Tuesday, June 19, 2018

A labor of love (filling the days)




I’m struggling to find a launching off point for this post. This is the one that seems to be tugging on my shirtsleeve the most:  I act more often than I direct because of the time commitment; I have a lot of plates spinning simultaneously in my world, a lot of disparate interests and energy demands.  With acting, you usually have a three-month commitment or less for rehearsal and performances.  You learn the lines and lyrics, blocking, your intentions, you character specificities, then off you go.  With directing, you’re creating a biosphere of life, light, movement, sound and emotionality. You’re often germinating your ideas for months and months.  You live with your concept, retool it, plant it, harvest it, sometimes crumple it up and go back to the drawing board, sometimes feel like a force bigger than you is in charge of the whole caboodle. You manage schedules, personalities, personality idiosyncrasies, big emotions, side glances, demands, time frames, and the occasional blind side. And, in the end, when you open that show, you have that beautiful biosphere in place and you know you’ve done all you can do and you let it fly and be free, knowing it will never return to you again as it now belongs to the world.

I’ve directed a number of shows, but I’ve never learned as many life lessons, felt as much contentment, and had my heart filled with love, awe, wonderful, ecstasy, and pure joy the way I’ve experienced with  my recent production of “Company”. It redefined for me just what “labor of love” really means.  Because whenever I got tense, uncertain, scared, or ticked off, I remembered I needed to approach each scintilla, each moment, each challenge, with love. Love filled the days, to paraphrase a line from the lyrics. From the audition process, where I insisted contacting each and every person personally who auditioned (because, dammit, actors are brave and their work should be recognized and respected, even if they’re not cast), to the rehearsal process , where I made sure actors deeply connected with each other because, well, the show IS called “company” for a reason, to making sure all crew members knew that what they were contributing mattered – I tried to always check myself and ask, “Am I coming from a place of love?” Because if I wasn’t, things fell apart or weren’t clear or defined, or simply the life drained right out onto the floor.

Was it a challenge for me?  Yep.  Because the inner critic shows up, whispering “you’re not doing this perfectly” in your ear.
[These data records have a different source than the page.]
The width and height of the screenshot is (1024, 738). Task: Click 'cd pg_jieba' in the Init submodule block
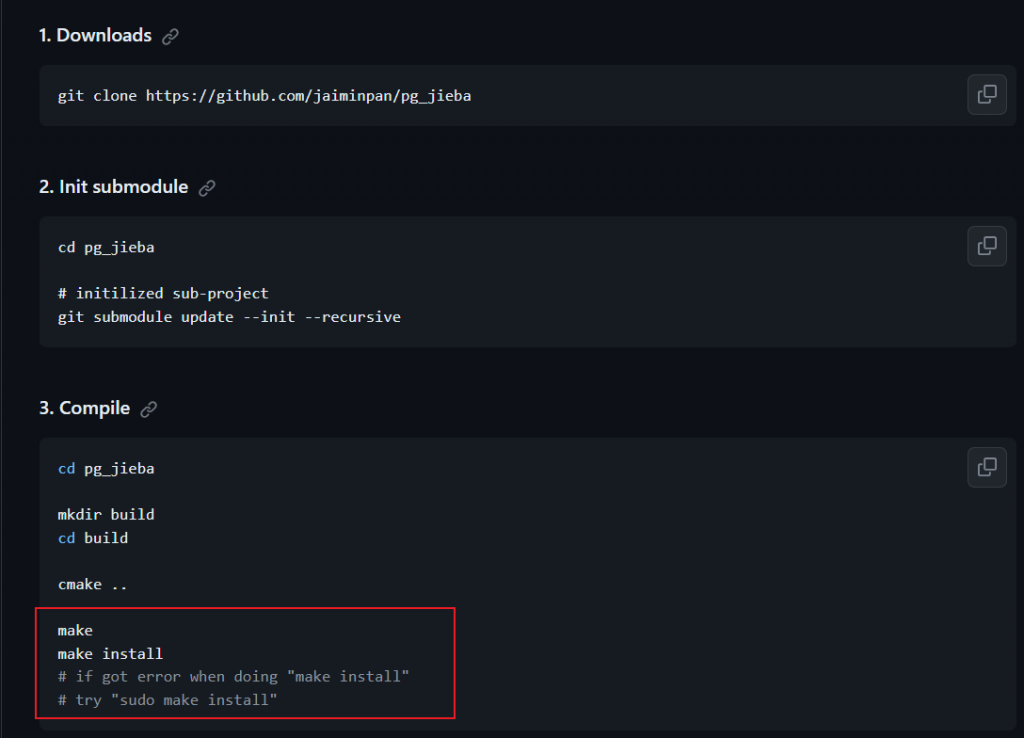106,248
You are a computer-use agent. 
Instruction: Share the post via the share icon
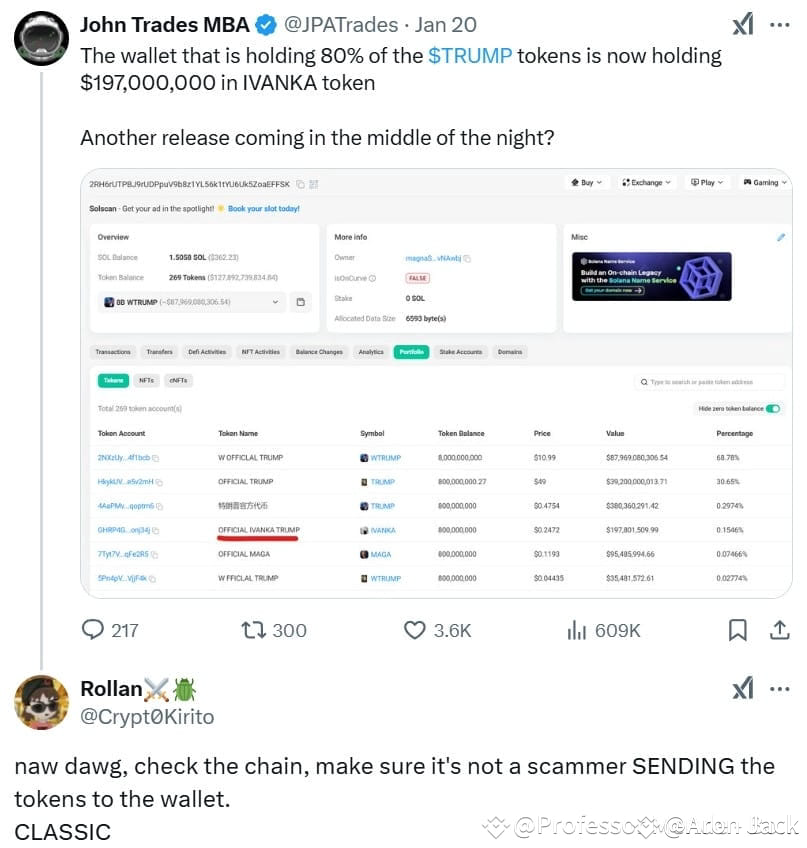click(779, 630)
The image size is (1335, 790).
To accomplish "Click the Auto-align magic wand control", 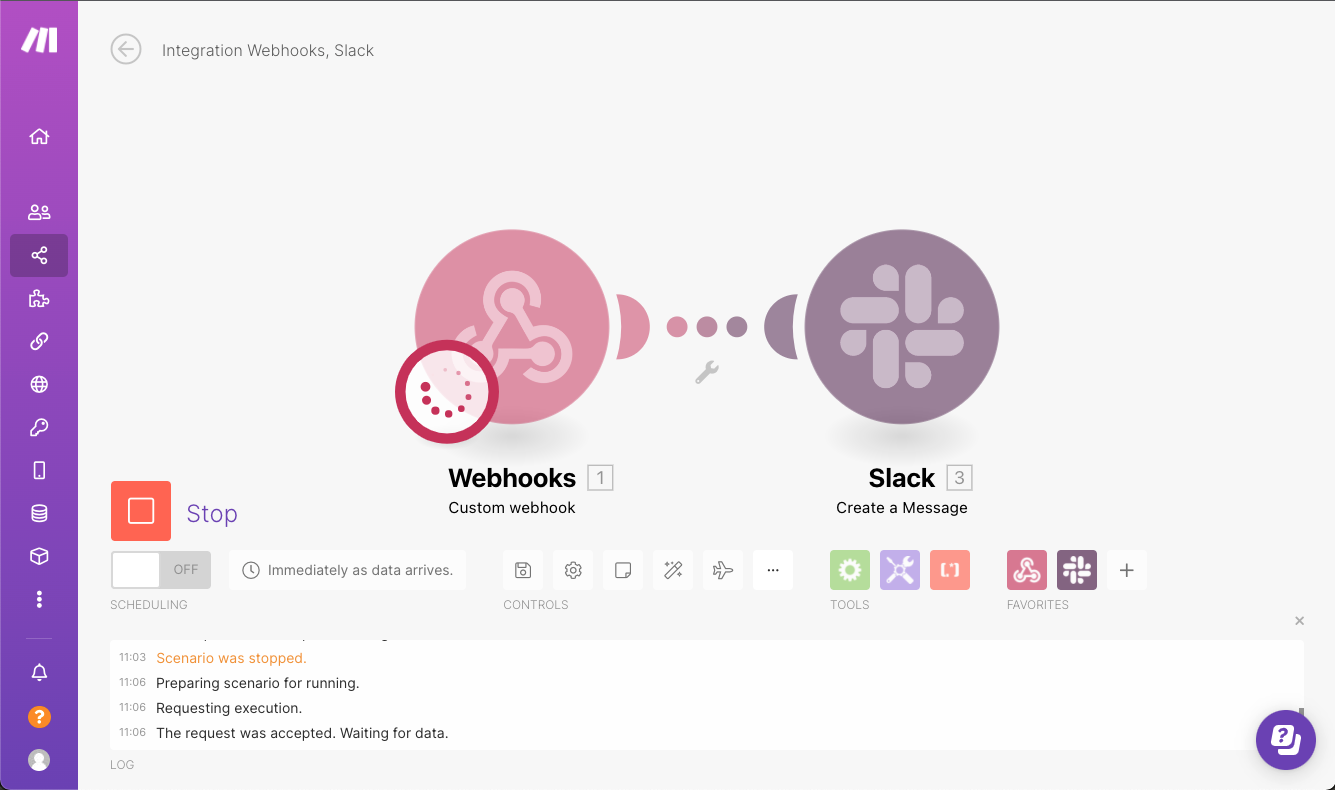I will [x=673, y=570].
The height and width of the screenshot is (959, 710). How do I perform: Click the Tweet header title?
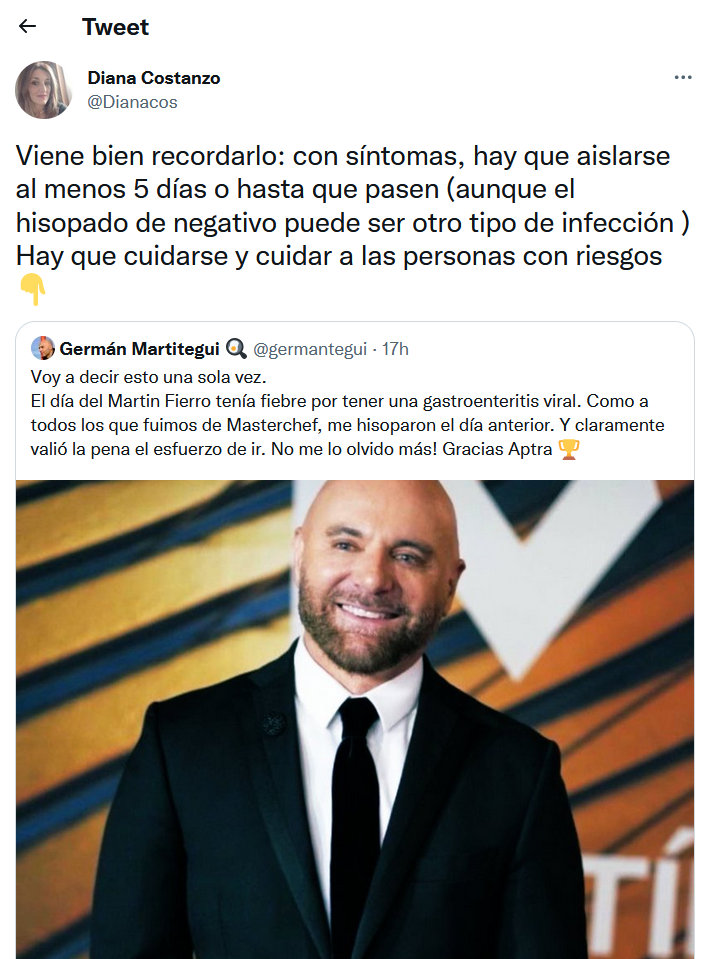click(115, 26)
The “inner Eeyore” starts bemoaning, “Oh, it will NEVER come together”. The little gremlin of righteous indignation starts to stamp its little cloven hoof when met with various challenges and attitudes. I dealt with all three of them by meeting them at the gate and giving them some love, a hug, some gentleness.  And they eventually slinked away. Because love is the only antidote to their shenanigans. Was always coming from a place of love challenging or draining?  Sometimes.  But only when I fought it, when I allowed these three creeps to bully me. But love won in the end.  It always does.

And I feel the love was returned. Because that’s how energies often work. Those who came to see the show were moved, inspired, and grateful for the journey. The crew enjoyed themselves and the process. The musicians had a blast, coming dressed for theme nights for each performance. And that cast. The cast that brought to life that biosphere, gave it the beating heart and soul, they became closer than any other cast I’d ever worked with.

I’m on post-show withdrawal right now.  I tear up from time to time, knowing I won’t be seeing the cast emerge from the wings, populate the space, and create their beautiful, vibrant world. I likely won’t be able to listen to the cast recording without crying an ugly cry. But it was all worth it.
So, in short, I suggest meeting yourself at the gate before your next creative venture and ask, “Am I coming at this with love?” Because, if you aren’t, why bother with it in the first place? But if you are, it will be a triumph (this show most definitely was), no matter the number of tickets sold, no matter the response, no matter the inevitable “but I wanted it THIS way”s. It will be perfect. And you will have the memory of that little brilliant jewel of a production/process/creation in your heart for all your days. 

That love.  And that’s what it’s really about, isn’t it?